The three others scheduled to be sentenced in the coming weeks — Jasveen Sangha, 42, a drug dealer known as the “Ketamine Queen;” a go-between dealer Erik Fleming, 56; and Perry’s former personal assistant, Iwamasa, 60.
Sangha admitted to supplying the ketamine dose that killed Perry, and Iwamasa acknowledged injecting Perry with it.

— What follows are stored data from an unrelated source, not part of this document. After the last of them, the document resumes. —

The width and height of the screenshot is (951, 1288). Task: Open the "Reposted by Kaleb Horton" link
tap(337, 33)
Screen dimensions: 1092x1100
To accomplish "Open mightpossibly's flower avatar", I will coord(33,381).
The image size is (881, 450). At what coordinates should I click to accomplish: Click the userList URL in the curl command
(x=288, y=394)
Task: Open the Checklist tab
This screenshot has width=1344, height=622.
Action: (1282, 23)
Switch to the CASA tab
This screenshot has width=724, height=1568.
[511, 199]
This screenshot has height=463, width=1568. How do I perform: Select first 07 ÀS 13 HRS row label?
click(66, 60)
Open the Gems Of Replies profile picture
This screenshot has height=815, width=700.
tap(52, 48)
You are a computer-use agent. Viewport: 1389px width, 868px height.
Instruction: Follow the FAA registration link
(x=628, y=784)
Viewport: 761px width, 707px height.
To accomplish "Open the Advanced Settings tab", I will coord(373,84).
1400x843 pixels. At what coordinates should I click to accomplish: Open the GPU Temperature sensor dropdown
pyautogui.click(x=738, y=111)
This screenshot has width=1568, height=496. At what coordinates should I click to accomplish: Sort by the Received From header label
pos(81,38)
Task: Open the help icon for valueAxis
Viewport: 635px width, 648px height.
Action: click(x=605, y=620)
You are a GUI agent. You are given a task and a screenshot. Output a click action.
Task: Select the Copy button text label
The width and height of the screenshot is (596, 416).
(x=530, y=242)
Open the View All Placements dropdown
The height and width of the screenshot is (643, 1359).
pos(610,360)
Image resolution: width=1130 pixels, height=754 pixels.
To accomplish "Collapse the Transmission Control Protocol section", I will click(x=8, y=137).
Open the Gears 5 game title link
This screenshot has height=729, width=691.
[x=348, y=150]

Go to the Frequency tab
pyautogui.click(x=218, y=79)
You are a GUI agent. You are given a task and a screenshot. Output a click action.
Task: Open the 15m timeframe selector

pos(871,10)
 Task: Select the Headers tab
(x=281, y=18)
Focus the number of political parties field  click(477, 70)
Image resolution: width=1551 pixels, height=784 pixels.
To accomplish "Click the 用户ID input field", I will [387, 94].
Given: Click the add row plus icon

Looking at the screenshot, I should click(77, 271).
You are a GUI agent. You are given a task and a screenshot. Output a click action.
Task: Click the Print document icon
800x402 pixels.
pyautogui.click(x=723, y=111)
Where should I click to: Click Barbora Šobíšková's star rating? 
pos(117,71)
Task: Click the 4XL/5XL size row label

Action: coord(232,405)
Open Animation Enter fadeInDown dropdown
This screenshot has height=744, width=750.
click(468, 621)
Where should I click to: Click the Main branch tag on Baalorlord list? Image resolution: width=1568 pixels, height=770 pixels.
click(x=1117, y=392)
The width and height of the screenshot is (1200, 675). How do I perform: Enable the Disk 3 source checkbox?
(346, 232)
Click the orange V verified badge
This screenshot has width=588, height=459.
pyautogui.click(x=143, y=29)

It was Iwamasa who later found Perry, aged 54, face down and lifeless, in the jacuzzi of his Los Angeles home on October 28, 2023.
An autopsy report concluded the actor died from the acute effects of ketamine,” which combined with other factors in causing him to lose consciousness and drown.
Perry had publicly acknowledged decades of substance abuse, including the years he starred as Chandler Bing on the hit 1990s NBC television series “Friends.”
According to federal law enforcement officials, Perry had been receiving ketamine infusions for treatment of depression and anxiety at a clinic where he became addicted to the drug.
When doctors there refused to increase his dosage, he turned to unscrupulous providers elsewhere willing to exploit Perry’s drug dependency as a way to make quick money, authorities said. Ketamine is a short-acting anesthetic with hallucinogenic properties that is sometimes prescribed to treat depression and other psychiatric disorders. It also has seen widespread abuse as an illicit party drug.